TimeSeriesClustering: A comparison tool for time series clustering techniques
Clustering time series data can be used across many different industries for tasks such as identifying common behaviours, detecting outliers, and discovering groupings based on similar patterns.
A common challenge in time series clustering is that there are many different clustering algorithms and data representations that all produce different ‘valid’ cluster assignments. It is often hard to determine which clustering approach is best for a particular objective.
Running multiple clustering techniques over the same time series data and being able to compare their outputs in an intuitive way is not directly supported by many tools currently on the market.

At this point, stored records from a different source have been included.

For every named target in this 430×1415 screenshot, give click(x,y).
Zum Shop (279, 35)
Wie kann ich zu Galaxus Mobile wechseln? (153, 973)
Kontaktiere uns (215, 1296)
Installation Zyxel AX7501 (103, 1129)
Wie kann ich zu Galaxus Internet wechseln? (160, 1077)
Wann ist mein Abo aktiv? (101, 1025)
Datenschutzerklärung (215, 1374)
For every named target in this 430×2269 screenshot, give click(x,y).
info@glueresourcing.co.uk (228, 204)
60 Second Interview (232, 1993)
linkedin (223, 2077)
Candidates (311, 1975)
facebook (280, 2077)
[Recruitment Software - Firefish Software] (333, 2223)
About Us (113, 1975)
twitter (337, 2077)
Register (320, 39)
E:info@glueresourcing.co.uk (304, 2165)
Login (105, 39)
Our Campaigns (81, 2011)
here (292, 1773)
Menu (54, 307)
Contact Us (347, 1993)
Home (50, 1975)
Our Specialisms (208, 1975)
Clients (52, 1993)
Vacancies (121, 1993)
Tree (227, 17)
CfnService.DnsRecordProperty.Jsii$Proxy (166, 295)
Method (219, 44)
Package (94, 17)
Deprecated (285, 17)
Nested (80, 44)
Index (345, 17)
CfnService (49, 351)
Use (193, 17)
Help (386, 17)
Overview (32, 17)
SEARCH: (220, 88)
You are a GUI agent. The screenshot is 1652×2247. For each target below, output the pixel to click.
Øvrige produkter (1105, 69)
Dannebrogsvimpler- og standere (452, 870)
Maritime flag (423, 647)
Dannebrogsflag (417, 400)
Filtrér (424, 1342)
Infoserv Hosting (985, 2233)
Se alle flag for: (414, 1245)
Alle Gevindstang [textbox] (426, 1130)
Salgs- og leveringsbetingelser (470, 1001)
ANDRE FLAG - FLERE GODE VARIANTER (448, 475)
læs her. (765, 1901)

In order to address end users objectives for time series clustering, we have developed a software tool that helps determine which clustering approach (algorithm and data representation) is most useful.
The software system allows the user to browse and inspect the output of various clustering approaches simultaneously.
We apply a selection of state-of-the-art data representation approaches and clustering algorithms to reduce sample dimensionality and achieve different clustering objectives.
For K-means clustering, the software system allows users to compare different values for K (number of clusters).
A novel interface has been designed to visualize and explore the clustering output.
Among the clustering algorithms and representation methods, K-means clustering with raw data produces a grouping effect of samples based on mean value.
Clustering with normalised data groups similar patterns of temporal variations.
The variety of the representation methods in the system achieves a diverse range of possible clustering goals.
The TimeSeriesClustering project is currently designed around DSL data from the telecommunications industry, but it can be extended over many industries and applications including financial data, weather recordings, environmental measurements, and human-derived behaviour such as temporal click-stream data.